Un accident "avec une princesse anglaise"
Paris -- Mon scooter n'allait pas très vite, mais ce 31 août 1997, à minuit et demi, j'étais arrivé en un quart d’heure au tunnel du Pont de l'Alma dans lequel un accident "venait de se produire avec une princesse anglaise". C'était ce qu'avait dit à la redchef un journaliste du service des sports, dont les parents habitaient juste à côté.
La première alerte, survenue quelques minutes avant, émanait d’une journaliste du desk France rentrant chez elle, qui avait vu un accident à cet endroit.
L'important dispositif policier qui se mettait en place montrait que je ne m'étais pas déplacé pour rien.
Le quai était fermé. Les brasseries de la Place de l'Alma rentraient leurs terrasses.
En marchant le long du quai je croisais un photographe visiblement choqué. Il m'apprit que la princesse, Lady Di, accompagnée de Dodi al-Fayed, se trouvait dans la voiture qu'on ne pouvait apercevoir, car située après le virage à gauche dans ce tunnel qui longeait la Seine.
Les lumières des rues venaient de s'éteindre, à l'exception de celles du tunnel qui éclairaient la dernière ambulance, garée de l'autre côté des poteaux, en direction de la Concorde.
Il me fallait vite prévenir la rédaction et ensuite me mettre à fouiner, chercher un témoin, une information, sentir l'ambiance.
Vêtu d'un long imperméable, un homme aux cheveux longs semblait avoir les mêmes préoccupations. Goksin Sipahioglu, le légendaire patron de l’agence photo SIPA avait fait le déplacement en personne pour récupérer les bobines de films de ses photographes.

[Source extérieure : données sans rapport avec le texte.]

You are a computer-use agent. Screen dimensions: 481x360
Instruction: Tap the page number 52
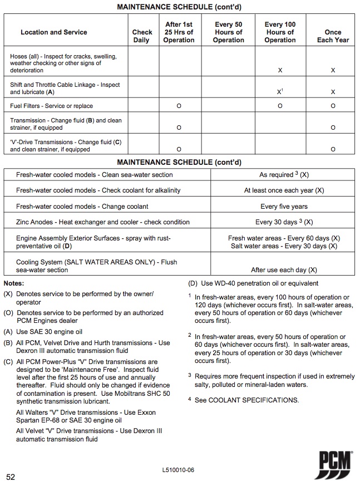pyautogui.click(x=11, y=477)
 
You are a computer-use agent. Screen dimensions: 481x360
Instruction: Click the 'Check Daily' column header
pyautogui.click(x=142, y=36)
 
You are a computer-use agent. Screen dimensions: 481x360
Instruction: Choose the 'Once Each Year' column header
pyautogui.click(x=333, y=36)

M'entendant discuter au téléphone avec l'Agence des conditions de l'accident de la voiture, qu'une dizaine de photographes suivaient en moto, l'un d'entre eux m'avait lancé: "Commence pas ! " Peu après les photographes en question étaient embarqués dans un fourgon de police. Neuf d’entre eux seraient ensuite mis en examen, avec un motard de presse, sur le soupçon que leur comportement aurait poussé le chauffeur de la princesse et de son compagnon à rouler trop vite.
Je restais à l'écart, entre deux voitures. Plus tard, un policier a relevé mon identité alors que la foule commençait à se rassembler. Dix jours après, convoqué à la Brigade criminelle, quai des Orfèvres, j'expliquais être arrivé "après". L'enquête ouverte sur l'éventuelle responsabilité des photographes s'est soldée par un non-lieu.
Les badauds s'étaient massés peu à peu, il fallait jouer des coudes, ne pas entendre les commentaires injurieux sur la presse et tenter de trouver un témoin mais il n'y en avait pas, tunnel oblige.
En marchant sur les pelouses et en me faufilant dans les ruelles je suis parvenu de l'autre côté, avec une vue sur le lieu du drame. La Mercedes noire, assez ordinaire, était encastrée de face dans un poteau, le neuvième. Il y avait quelques débris autour, mais rien de monstrueux. Tout était calme. Peu à peu des dizaines de journalistes et de cameramen se sont pressés devant le Palais de Tokyo tout proche, et à partir duquel, avec l’aide de téléobjectifs, ils pouvaient observer la scène. Mais l’essentiel se déroulait dans l'ambulance. Les premiers soins ont paru durer des heures.
Les journalistes britanniques venaient me voir :"Toi qui es de l'AFP tu dois savoir ! On a des rumeurs selon lesquelles elle serait morte, tu confirmes ?? ?". Je n'avais aucun élément pour leur répondre, mais je me disais : "ce n'est pas possible, pas si bêtement". Le jour s'est levé alors que l'ambulance venait de partir, tout doucement. Les quais étaient déserts, interdits à toute circulation jusqu'à l'hôpital de la Pitié- Salpêtrière, dans l'est de Paris, près de la Seine.
Après son arrivée, on a appris que Lady Diana était morte pendant le voyage, après plusieurs arrêts du cœur.
Un autre journaliste de l’agence attendait à l'hôpital, où déjà une petite foule se massait. Sur les lieux de l'accident, une bâche a vite recouvert la voiture, hissée sur un camion de la fourrière mais la circulation n'a pas repris. Le moindre débris était photographié, toutes les traces étaient analysées. Quelques jours plus tard une reconstitution a été organisée alors que la réplique de la flamme de la statue de la liberté, offerte par les Etats unis, devenait pour des mois un monument à la mémoire de Diana, entouré de bougies, de messages, de rubans ou de fleurs.